Lay out the lines from the one containing "Image resolution: width=1511" through the end of the lines as a numbered list, skipping any blank lines and omitting the pictures.

• _Data items_
start
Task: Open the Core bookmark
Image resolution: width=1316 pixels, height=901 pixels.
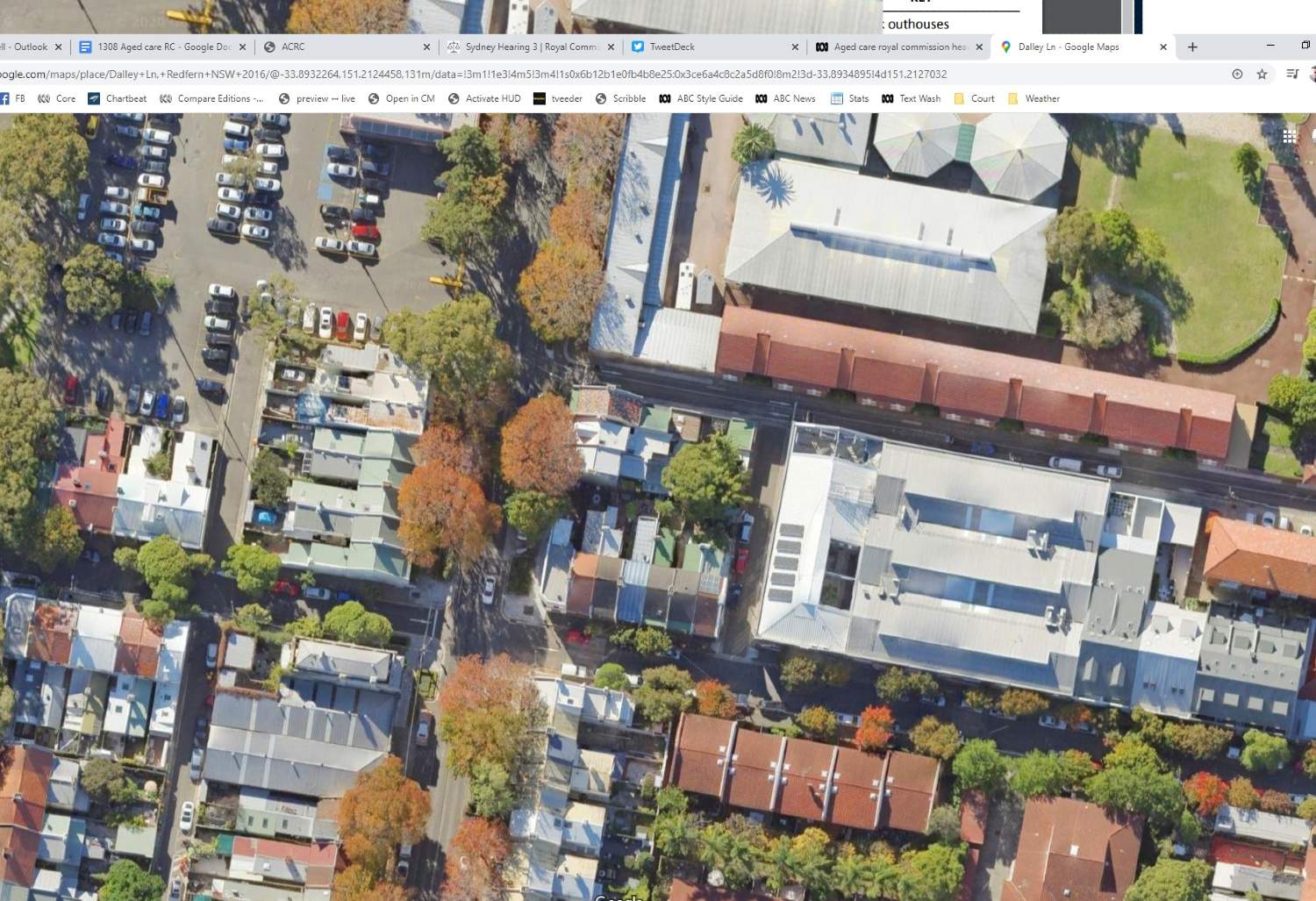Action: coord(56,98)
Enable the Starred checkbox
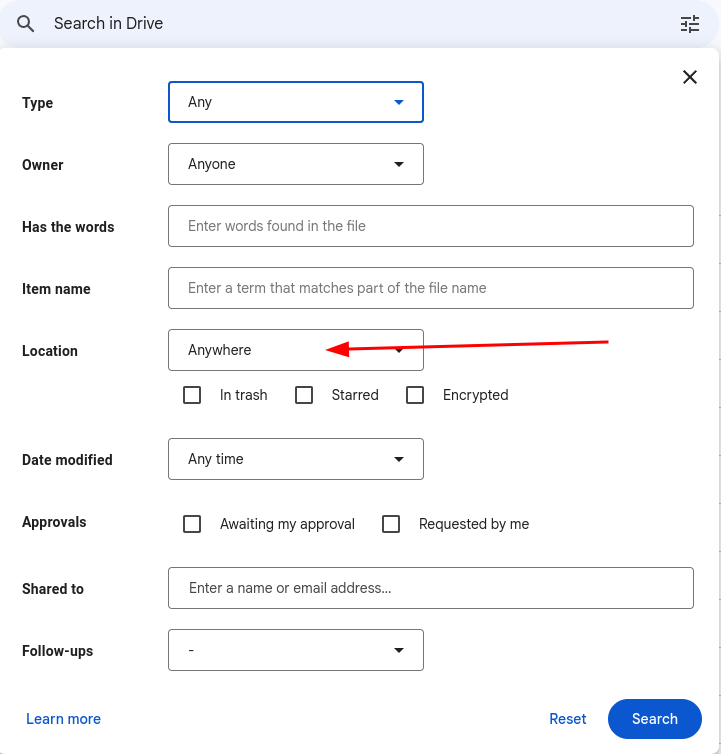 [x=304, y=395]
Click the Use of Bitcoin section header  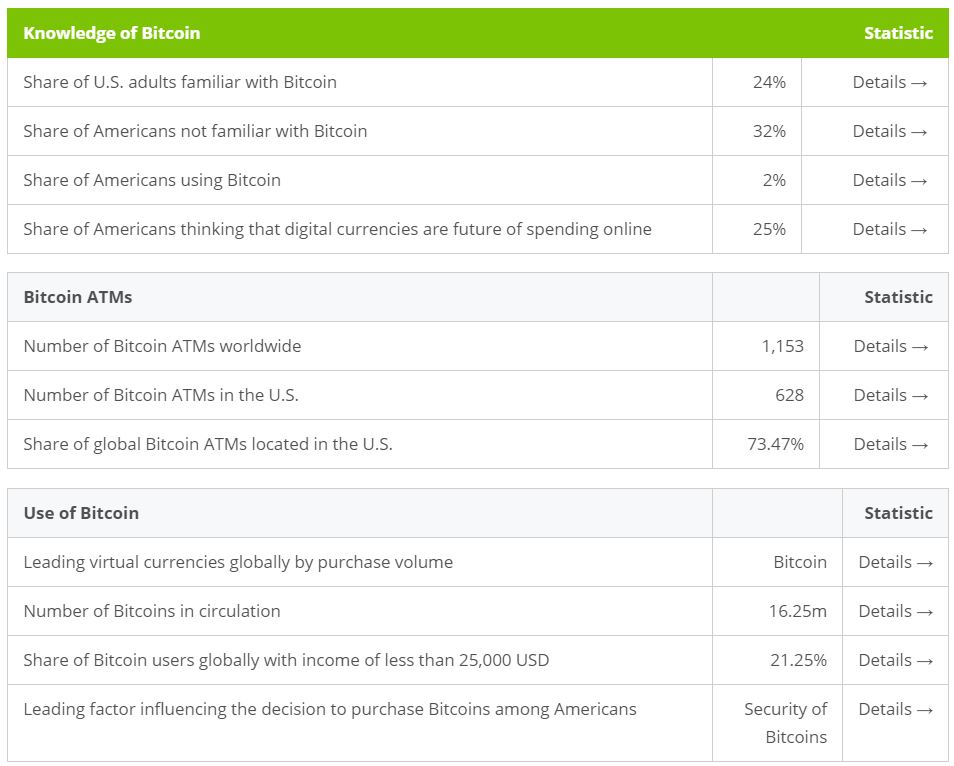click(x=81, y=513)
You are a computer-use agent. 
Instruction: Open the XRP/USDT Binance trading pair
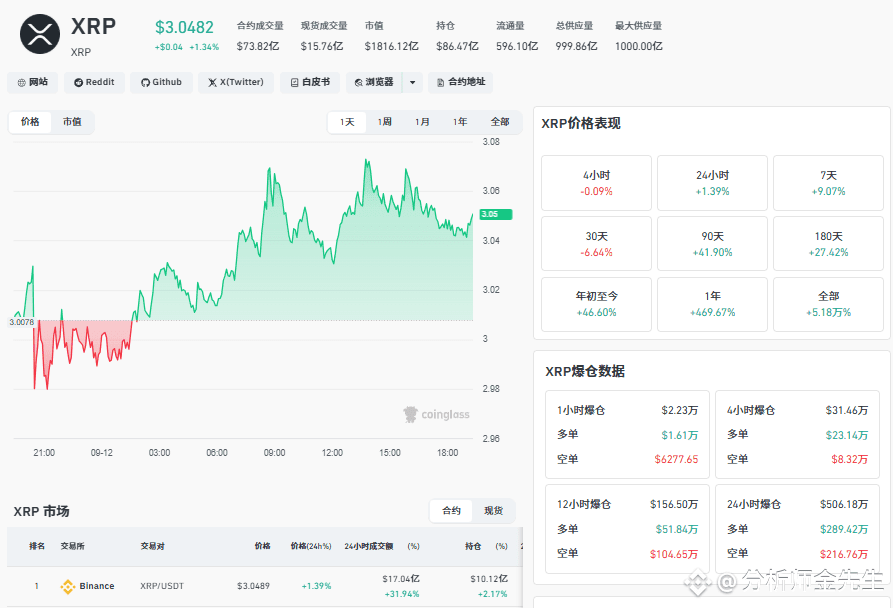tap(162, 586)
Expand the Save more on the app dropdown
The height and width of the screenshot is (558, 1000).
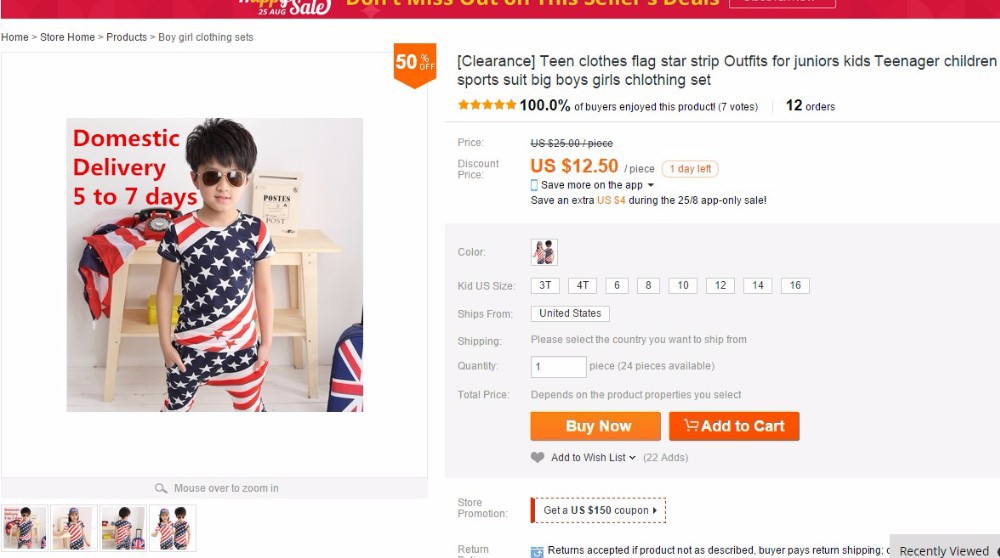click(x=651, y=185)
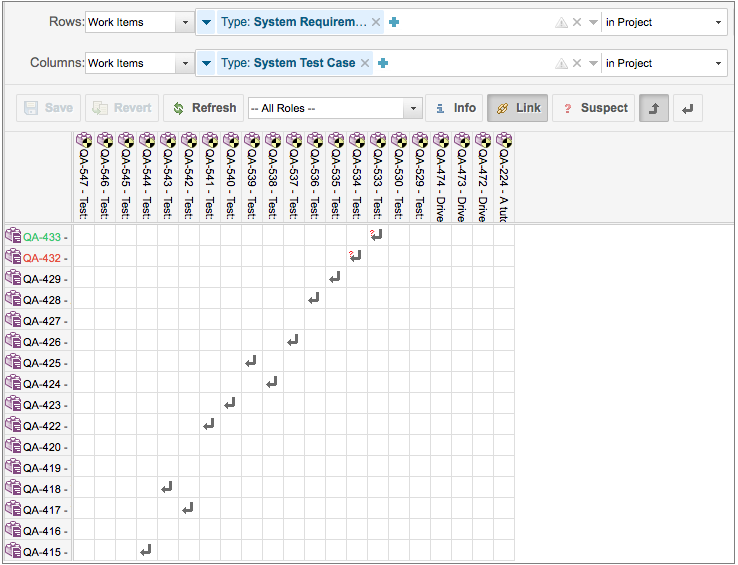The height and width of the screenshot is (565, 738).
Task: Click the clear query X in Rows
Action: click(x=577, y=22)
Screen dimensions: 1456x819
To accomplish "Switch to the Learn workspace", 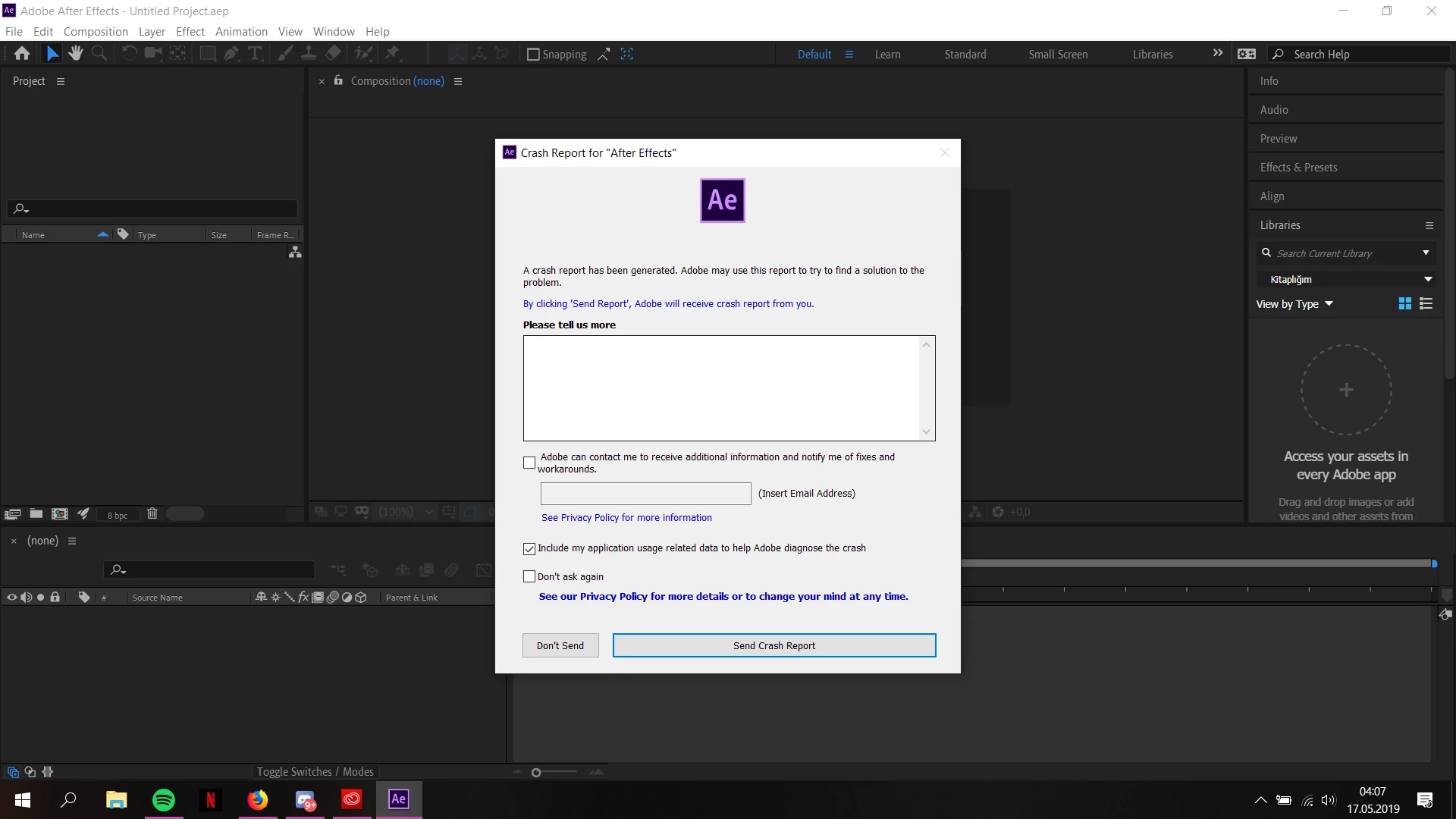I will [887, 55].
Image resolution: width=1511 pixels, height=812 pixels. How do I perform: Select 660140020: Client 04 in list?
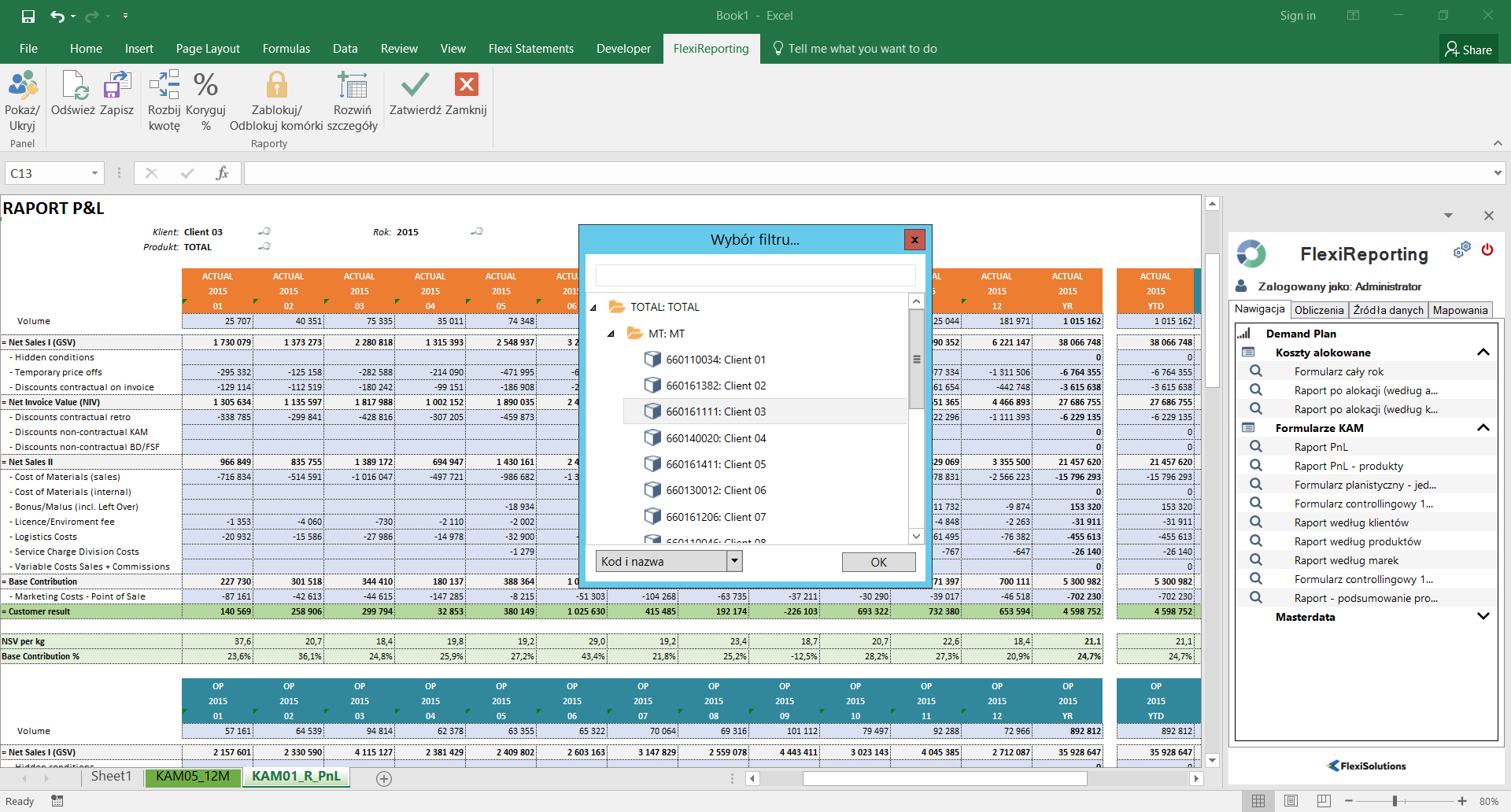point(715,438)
end
• _Written reply_
1. Image resolution: width=1511 pixels, height=812 pixels. How do I perform: Select 660140020: Client 04 in list?
2. point(715,438)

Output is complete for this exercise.